Wednesday, October 15, 2008

Hedge Funds Concede Errors, Profess Optimism After Worst Losses

Hedge fund managers, after enduring the industry's worst month in a decade, are seeking to explain to investors what went wrong and what they are doing about it.

``We clearly underestimated several things, most importantly the tsunami of redemptions that are being delivered to hedge funds as investors line up to get out of these funds as well as record outflows from equity mutual funds,'' Jeffrey Gendell, who runs Greenwich, Connecticut-based Tontine Associates LLC, wrote in an Oct. 1 letter to clients.

``I am not a nervous person by nature, but should have been under the circumstances,'' wrote Gendell, whose Tontine Partners LP fund plunged 59 percent in September, leaving it down 67 percent for the year, according to investors. Gendell, 49, had expected shares of steel, engineering, airline and chemical companies to appreciate because of falling oil prices. Instead they plummeted.

Hedge funds, which endeavor to make money whether markets rise or fall, lost an average of 4.7 percent in September, the biggest monthly decline since August 1998, according to data compiled by Hedge Fund Research Inc. Funds fell 17 percent this year through Oct. 9, compared with the 38 percent decline by the MSCI World Index of stocks. It was the worst performance by the lightly regulated private pools of capital since the Chicago- based firm began collecting data.

Failure Rate

As much as a third of hedge funds may close in the next two years, according to a Sept. 29 report by Zurich-based analysts at Credit Suisse Group AG. There were about 3,100 hedge funds that managed a combined $1.9 trillion as of June 30, according to Hedge Fund Research. This year's investment losses mean many funds won't be able to collect performance fees, usually 20 percent of gains, while management fees, usually 2 percent of assets, will shrink.

Managers have been selling assets, both to raise cash for what they expect to be a surge in year-end redemption requests and to preserve capital as market volatility has risen to record levels. The Standard & Poor's 500 Index yesterday rebounded from its worst week in 75 years with an 11.6 percent advance.

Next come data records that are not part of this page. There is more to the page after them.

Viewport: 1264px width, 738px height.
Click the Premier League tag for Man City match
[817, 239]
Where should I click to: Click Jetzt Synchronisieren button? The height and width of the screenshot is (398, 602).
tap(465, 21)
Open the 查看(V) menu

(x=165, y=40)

David Slager, manager of the Atticus European Fund, told investors that more than 50 percent of his fund is now in cash or U.S. Treasuries after he lost 43.5 percent so far this year.

3 comments:

Anonymous said...

I thought the recession was over as of this past Tuesday???

Anonymous said...

time to buy some maalox stock.

Anonymous said...

``I am not a nervous person by nature, but should have been under the circumstances,'' wrote Gendell, whose Tontine Partners LP fund plunged 59 percent in September, leaving it down 67 percent for the year, according to investors."